* About this exercise: An exact, complete copy of the entries that follow is needed.

====== Records supplied

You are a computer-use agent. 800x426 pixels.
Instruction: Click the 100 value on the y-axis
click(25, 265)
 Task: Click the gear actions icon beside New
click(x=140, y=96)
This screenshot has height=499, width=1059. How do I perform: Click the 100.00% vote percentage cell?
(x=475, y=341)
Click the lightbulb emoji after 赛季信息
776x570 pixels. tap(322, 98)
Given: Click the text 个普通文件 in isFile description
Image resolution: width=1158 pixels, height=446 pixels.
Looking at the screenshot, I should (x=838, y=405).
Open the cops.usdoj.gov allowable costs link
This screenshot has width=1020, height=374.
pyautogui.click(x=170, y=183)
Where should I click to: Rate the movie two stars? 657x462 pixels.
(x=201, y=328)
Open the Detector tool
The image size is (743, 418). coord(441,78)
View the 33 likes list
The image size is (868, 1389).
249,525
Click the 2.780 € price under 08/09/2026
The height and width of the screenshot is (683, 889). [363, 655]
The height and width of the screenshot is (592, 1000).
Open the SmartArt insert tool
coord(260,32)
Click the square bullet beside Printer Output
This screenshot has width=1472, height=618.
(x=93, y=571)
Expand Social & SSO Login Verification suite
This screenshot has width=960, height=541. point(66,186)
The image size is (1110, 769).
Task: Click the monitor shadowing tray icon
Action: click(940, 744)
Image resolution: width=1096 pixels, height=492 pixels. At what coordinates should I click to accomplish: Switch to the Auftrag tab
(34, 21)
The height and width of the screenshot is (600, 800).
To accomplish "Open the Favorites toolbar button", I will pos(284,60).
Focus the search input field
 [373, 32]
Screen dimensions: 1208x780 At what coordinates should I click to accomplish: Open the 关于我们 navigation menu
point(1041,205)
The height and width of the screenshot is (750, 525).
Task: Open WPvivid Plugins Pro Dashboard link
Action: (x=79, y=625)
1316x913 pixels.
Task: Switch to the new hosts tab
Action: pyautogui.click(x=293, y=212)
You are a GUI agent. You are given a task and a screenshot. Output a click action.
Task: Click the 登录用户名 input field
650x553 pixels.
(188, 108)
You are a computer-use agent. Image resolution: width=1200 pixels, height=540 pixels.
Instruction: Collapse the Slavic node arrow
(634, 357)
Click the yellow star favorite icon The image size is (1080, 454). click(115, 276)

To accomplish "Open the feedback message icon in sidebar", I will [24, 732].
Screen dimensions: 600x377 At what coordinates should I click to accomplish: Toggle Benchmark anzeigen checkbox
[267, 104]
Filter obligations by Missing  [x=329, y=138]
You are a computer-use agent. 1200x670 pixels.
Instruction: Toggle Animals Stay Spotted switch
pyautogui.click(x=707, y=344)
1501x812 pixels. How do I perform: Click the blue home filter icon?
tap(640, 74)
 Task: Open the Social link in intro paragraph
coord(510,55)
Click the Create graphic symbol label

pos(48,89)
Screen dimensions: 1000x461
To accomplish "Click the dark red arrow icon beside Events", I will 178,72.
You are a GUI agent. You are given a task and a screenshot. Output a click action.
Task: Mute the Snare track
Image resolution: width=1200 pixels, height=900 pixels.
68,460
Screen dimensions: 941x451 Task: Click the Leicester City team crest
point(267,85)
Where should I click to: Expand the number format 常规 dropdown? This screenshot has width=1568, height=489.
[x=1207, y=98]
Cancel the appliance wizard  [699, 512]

============

* Answer area:
You are a computer-use agent. 800x426 pixels.
Instruction: Click the 100 value on the y-axis
click(25, 265)
 Task: Click the gear actions icon beside New
click(x=140, y=96)
This screenshot has height=499, width=1059. How do I perform: Click the 100.00% vote percentage cell?
(x=475, y=341)
Click the lightbulb emoji after 赛季信息
776x570 pixels. tap(322, 98)
Given: Click the text 个普通文件 in isFile description
Image resolution: width=1158 pixels, height=446 pixels.
Looking at the screenshot, I should (x=838, y=405).
Open the cops.usdoj.gov allowable costs link
This screenshot has width=1020, height=374.
pyautogui.click(x=170, y=183)
Where should I click to: Rate the movie two stars? 657x462 pixels.
(x=201, y=328)
Open the Detector tool
The image size is (743, 418). coord(441,78)
View the 33 likes list
The image size is (868, 1389).
249,525
Click the 2.780 € price under 08/09/2026
The height and width of the screenshot is (683, 889). [363, 655]
The height and width of the screenshot is (592, 1000).
Open the SmartArt insert tool
coord(260,32)
Click the square bullet beside Printer Output
This screenshot has width=1472, height=618.
(x=93, y=571)
Expand Social & SSO Login Verification suite
This screenshot has width=960, height=541. point(66,186)
The image size is (1110, 769).
Task: Click the monitor shadowing tray icon
Action: click(940, 744)
Image resolution: width=1096 pixels, height=492 pixels. At what coordinates should I click to accomplish: Switch to the Auftrag tab
(34, 21)
The height and width of the screenshot is (600, 800).
To accomplish "Open the Favorites toolbar button", I will pos(284,60).
Focus the search input field
 [373, 32]
Screen dimensions: 1208x780 At what coordinates should I click to accomplish: Open the 关于我们 navigation menu
point(1041,205)
The height and width of the screenshot is (750, 525).
Task: Open WPvivid Plugins Pro Dashboard link
Action: (x=79, y=625)
1316x913 pixels.
Task: Switch to the new hosts tab
Action: pyautogui.click(x=293, y=212)
You are a GUI agent. You are given a task and a screenshot. Output a click action.
Task: Click the 登录用户名 input field
650x553 pixels.
(188, 108)
You are a computer-use agent. Image resolution: width=1200 pixels, height=540 pixels.
Instruction: Collapse the Slavic node arrow
(634, 357)
Click the yellow star favorite icon The image size is (1080, 454). click(115, 276)

To accomplish "Open the feedback message icon in sidebar", I will [24, 732].
Screen dimensions: 600x377 At what coordinates should I click to accomplish: Toggle Benchmark anzeigen checkbox
[267, 104]
Filter obligations by Missing  [x=329, y=138]
You are a computer-use agent. 1200x670 pixels.
Instruction: Toggle Animals Stay Spotted switch
pyautogui.click(x=707, y=344)
1501x812 pixels. How do I perform: Click the blue home filter icon?
tap(640, 74)
 Task: Open the Social link in intro paragraph
coord(510,55)
Click the Create graphic symbol label

pos(48,89)
Screen dimensions: 1000x461
To accomplish "Click the dark red arrow icon beside Events", I will 178,72.
You are a GUI agent. You are given a task and a screenshot. Output a click action.
Task: Mute the Snare track
Image resolution: width=1200 pixels, height=900 pixels.
68,460
Screen dimensions: 941x451 Task: Click the Leicester City team crest
point(267,85)
Where should I click to: Expand the number format 常规 dropdown? This screenshot has width=1568, height=489.
[x=1207, y=98]
Cancel the appliance wizard  [699, 512]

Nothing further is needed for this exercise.